• **Source data**
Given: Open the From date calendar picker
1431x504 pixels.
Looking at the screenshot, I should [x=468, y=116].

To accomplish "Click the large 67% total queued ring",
---
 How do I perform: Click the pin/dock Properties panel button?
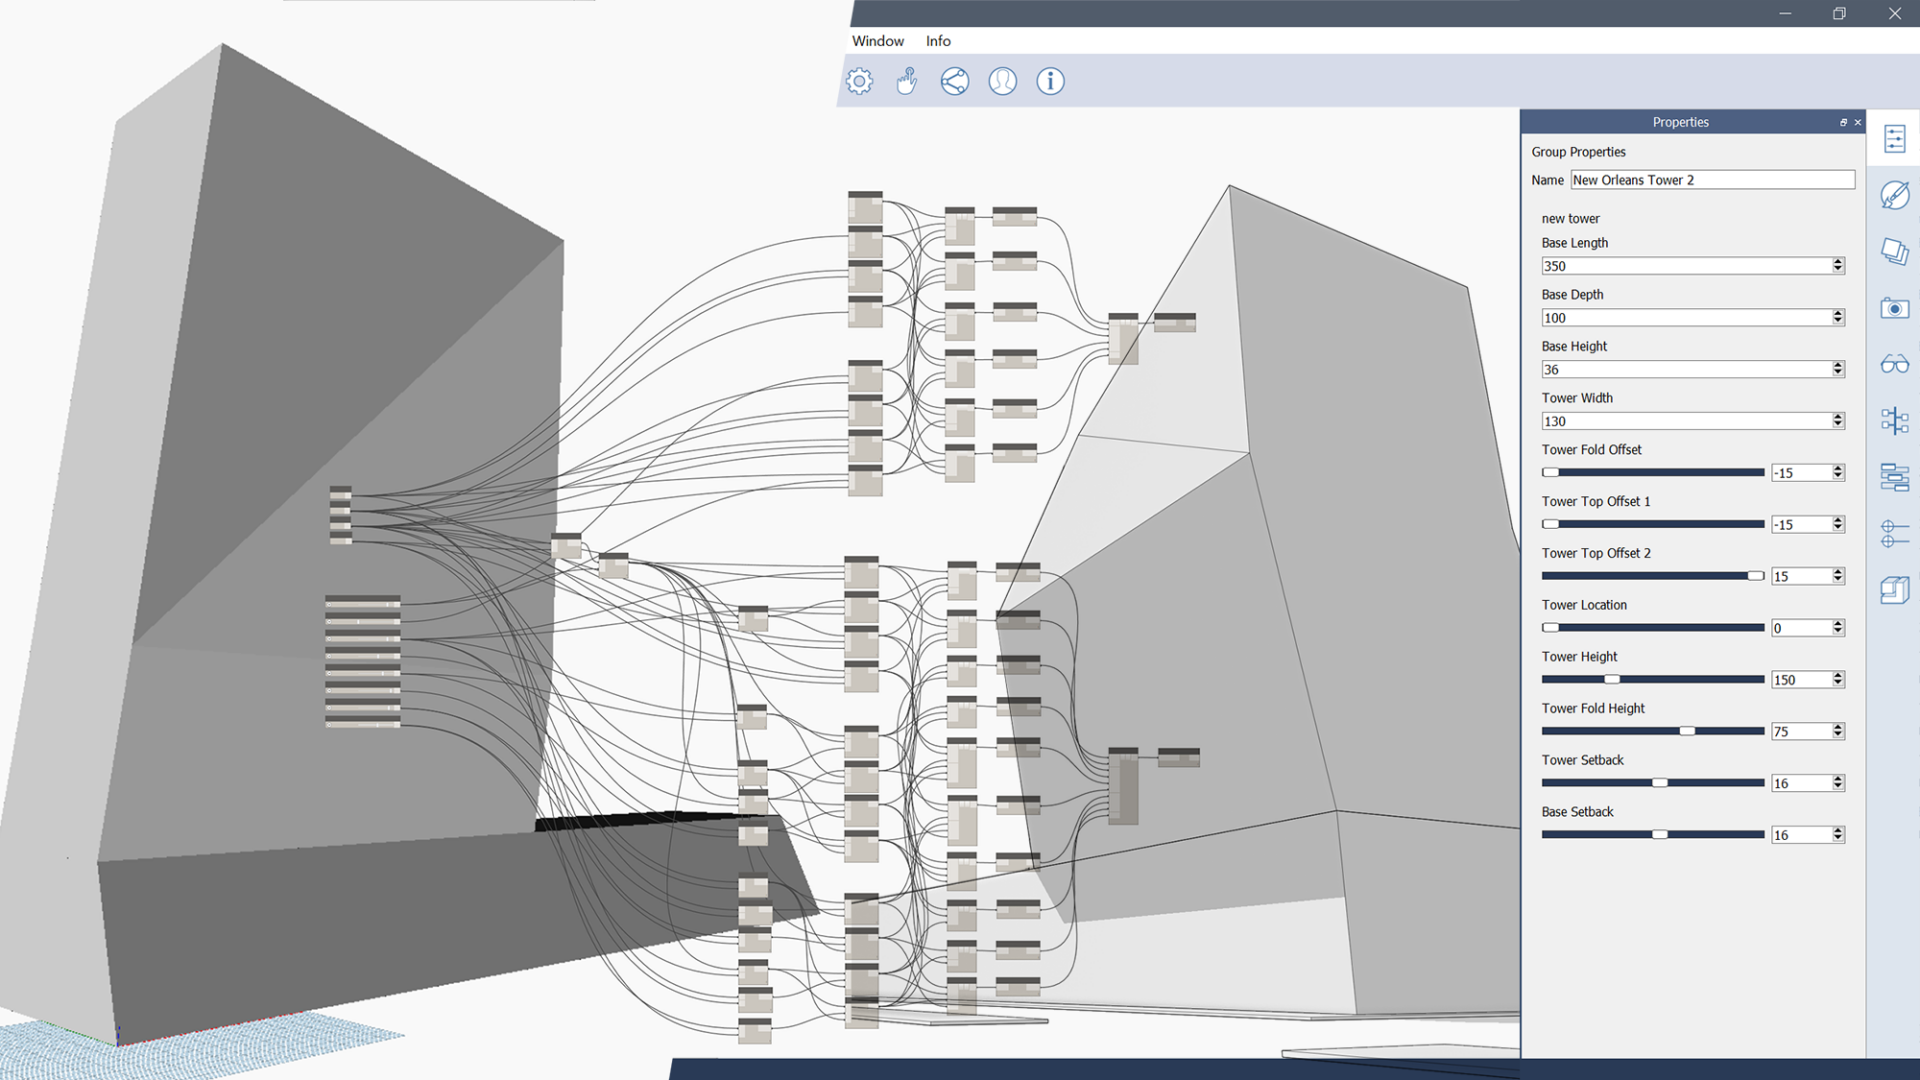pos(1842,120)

• **Exercise objective**
Reproduce, exactly as they stand in the data above, the lines from the one that holds "Given: Open the From date calendar picker" to the one that holds "the large 67%", inclusive.

• **Exercise output**
Given: Open the From date calendar picker
1431x504 pixels.
Looking at the screenshot, I should [x=468, y=116].

To accomplish "Click the large 67% total queued ring",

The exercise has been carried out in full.